God is poised ready to fill us with new life and love. God is not only the ground of our being but also a spring ready to well up inside us – new life waiting to come forth. It is often blocked by the sludge of our life – a sludge formed of all those attitudes that close us in on ourselves: our self-absorption, self-justification, self-pity and self-seeking at the expense of others. Taking time to acknowledge the sludge, doing the hard work of letting go of the sludge – as we turn to look at God who is looking at us, this opens a way for the spring of God’s spirit, a green and juicy spirit, to well up inside. God’s friendship makes it possible for that spring to flow, green and juicy in our own lives.
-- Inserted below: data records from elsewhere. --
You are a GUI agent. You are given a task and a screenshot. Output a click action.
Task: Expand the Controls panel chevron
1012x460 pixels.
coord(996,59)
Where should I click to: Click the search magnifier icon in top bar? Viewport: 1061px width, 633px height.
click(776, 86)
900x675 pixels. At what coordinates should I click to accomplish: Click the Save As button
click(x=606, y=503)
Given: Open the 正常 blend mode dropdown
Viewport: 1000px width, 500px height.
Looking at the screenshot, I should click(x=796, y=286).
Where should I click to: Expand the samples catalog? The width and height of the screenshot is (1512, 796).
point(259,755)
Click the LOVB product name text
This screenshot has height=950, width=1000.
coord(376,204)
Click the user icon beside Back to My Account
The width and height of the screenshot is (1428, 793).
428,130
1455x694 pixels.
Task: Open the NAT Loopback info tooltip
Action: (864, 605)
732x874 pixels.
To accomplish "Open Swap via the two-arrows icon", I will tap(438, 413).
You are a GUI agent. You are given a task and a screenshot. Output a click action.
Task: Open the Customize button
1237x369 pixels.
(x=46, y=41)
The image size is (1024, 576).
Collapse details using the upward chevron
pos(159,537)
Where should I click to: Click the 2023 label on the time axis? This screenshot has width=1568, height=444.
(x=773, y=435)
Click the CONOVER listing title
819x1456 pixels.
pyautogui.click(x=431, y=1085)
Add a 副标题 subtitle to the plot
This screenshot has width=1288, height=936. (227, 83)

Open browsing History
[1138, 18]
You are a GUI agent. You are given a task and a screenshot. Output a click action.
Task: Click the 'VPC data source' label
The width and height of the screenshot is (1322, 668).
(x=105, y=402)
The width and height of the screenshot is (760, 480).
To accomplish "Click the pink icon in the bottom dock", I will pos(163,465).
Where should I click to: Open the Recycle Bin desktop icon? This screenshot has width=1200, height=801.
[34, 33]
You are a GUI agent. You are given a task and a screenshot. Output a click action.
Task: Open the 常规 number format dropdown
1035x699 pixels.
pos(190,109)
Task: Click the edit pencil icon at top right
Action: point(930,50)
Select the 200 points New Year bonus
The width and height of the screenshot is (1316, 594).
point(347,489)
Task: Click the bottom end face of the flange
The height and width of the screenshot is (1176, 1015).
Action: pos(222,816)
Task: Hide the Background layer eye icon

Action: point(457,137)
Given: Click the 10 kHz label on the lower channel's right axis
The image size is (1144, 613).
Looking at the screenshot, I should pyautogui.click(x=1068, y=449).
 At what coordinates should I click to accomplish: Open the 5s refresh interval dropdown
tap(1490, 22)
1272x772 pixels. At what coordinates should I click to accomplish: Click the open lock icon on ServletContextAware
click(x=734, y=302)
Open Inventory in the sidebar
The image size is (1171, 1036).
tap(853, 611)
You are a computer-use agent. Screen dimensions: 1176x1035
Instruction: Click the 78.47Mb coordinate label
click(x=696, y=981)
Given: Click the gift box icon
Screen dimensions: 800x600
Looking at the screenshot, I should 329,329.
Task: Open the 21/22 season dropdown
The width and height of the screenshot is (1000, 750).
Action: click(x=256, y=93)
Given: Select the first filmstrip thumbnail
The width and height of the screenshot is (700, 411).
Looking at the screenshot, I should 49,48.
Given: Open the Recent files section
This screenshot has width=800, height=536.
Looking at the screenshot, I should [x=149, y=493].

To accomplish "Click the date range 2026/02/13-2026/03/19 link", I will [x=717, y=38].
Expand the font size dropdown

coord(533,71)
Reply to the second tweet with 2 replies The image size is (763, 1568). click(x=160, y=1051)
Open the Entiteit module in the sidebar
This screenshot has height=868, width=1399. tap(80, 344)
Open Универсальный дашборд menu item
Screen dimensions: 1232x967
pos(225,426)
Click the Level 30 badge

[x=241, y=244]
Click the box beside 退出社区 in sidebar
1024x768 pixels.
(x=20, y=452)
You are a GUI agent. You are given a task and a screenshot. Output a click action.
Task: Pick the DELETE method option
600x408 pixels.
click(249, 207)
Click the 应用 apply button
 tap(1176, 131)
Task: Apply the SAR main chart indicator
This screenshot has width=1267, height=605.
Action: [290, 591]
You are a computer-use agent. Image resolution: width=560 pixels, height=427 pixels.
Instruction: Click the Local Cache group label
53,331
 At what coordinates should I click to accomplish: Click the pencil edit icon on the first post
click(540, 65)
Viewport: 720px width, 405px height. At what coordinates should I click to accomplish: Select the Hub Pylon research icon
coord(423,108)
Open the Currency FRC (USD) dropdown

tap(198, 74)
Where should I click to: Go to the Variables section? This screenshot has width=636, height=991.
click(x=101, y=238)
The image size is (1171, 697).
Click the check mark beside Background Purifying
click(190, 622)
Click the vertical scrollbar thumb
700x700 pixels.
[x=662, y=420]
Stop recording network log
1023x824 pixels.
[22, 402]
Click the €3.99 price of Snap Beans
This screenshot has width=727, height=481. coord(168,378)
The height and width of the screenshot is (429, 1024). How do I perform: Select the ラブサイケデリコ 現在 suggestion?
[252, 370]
For this I am and for this I long!
“O Holy Spirit, giver of life and light, disclose to us thoughts higher than our own thoughts, prayers better than our own prayers, powers beyond our own powers, that may spend and be spent in the ways of love and goodness after the perfect image of Jesus Christ our Lord.” Richard Harris
Easter opens the door, calls for a life of action – perhaps even daring action – for God and for the work God wants to accomplish on Earth.
I found myself pondering “Eye has not seen, nor ear heard, nor have entered into our heart the things which God has prepared for those who love God” and so end this reflection with a hymn #548 in Common Praise, Anglican Church of Canada.
“Eye has not seen, ear has not heard what you have ready for those who love you.
Spirit of love, come, give us the mind of Jesus, teach us your wisdom, O Lord.

When pain and sorrow weigh us down, be near to us, O Lord,
forgive the weakness of our faith and bear us up within your peaceful word.
Eye has not seen, ear has not heard what you have ready for those who love you.
Spirit of love, come, give us the mind of Jesus, teach us your wisdom, O Lord.
Our lives are but a single breath; we flower and we fade.
Yet all our days are in your hands, so we return in love what love has made.
Eye has not seen, ear has not heard what you have ready for those who love you.
Spirit of love, come, give us the mind of Jesus, teach us your wisdom, O Lord.
To those who see with eyes of faith, you, Lord, are ever near,
Reflected in the faces of all the poor and lowly of the world.
Eye has not seen, ear has not heard what you have ready for those who love you.
Spirit of love, come, give us the mind of Jesus, teach us your wisdom, O Lord.
We sing a mystery from the past in halls where saints have trod,
Yet ever new the music rings to Jesus, Living Song of God.
Eye has not seen, ear has not heard what you have ready for those who love you.
Spirit of love, come, give us the mind of Jesus, teach us your wisdom, O Lord.
Yes! Yes! “Arise, shine, for your light has come, and the glory of the Lord is risen upon you” Isaiah 60:1.